Scenes from “The Way of the Cross” – Good Friday service at Covenant Lutheran Church on April 2, 2010. This was a modified version of the stations of the cross that included Scripture readings, prayers, reflections, hymns, and choir. Each station was presented in tableau.
An interesting take on “The Stations of the Cross” by Paul from St. Gregory of Nyssa Episcopal Church in San Francisco. These would make a great reflection piece on Good Friday.
Ecclesia Church in Houston declines to use pic…
It’s disturbing and could frighten children, argue church elders, who declined to display it in the church’s art gallery alongside the work of other artists depicting the remaining 14 stations (the 15th depicts Christ’s resurrection).
There is a fine line between the sacred and profane.
In my opinion, even the most profane piece of art is by it’s very nature showcasing the creative nature of God. We are created in God’s image – as creative beings. So any creative output (even the most blasphemous) is reflective of the creative nature of God.
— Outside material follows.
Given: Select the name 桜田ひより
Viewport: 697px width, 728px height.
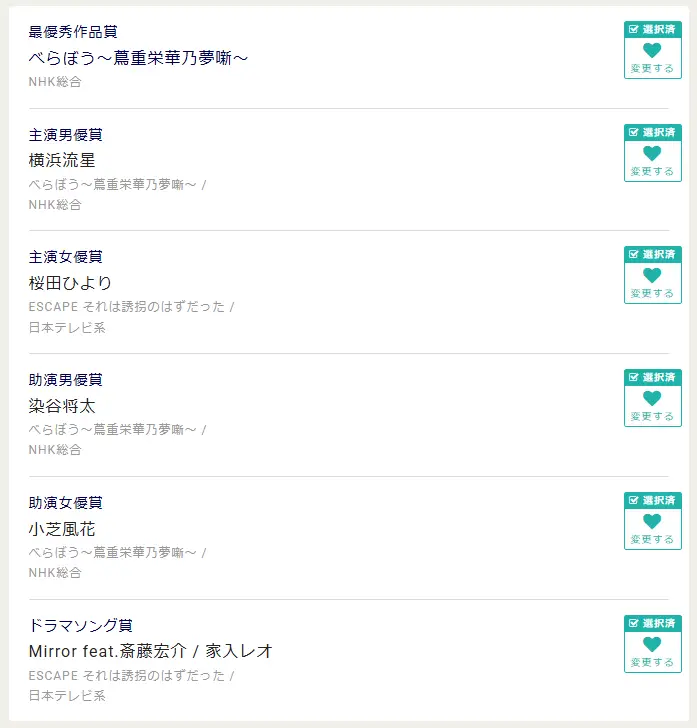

I understand the leadership’s decision: they placed the children’s mental safety and ability to process art over the artistic expression. It was an editorial decision. But is that decision reflective of the Gospel and the Kingdom of God? Is being a disciple and citizen of the Kingdom always easy and safe?
Is child abuse horrendous? Yes.
Was Christ’s brutal death (sacrifice) any less horrendous? No.
Is there room for “art for art’s sake” in the church?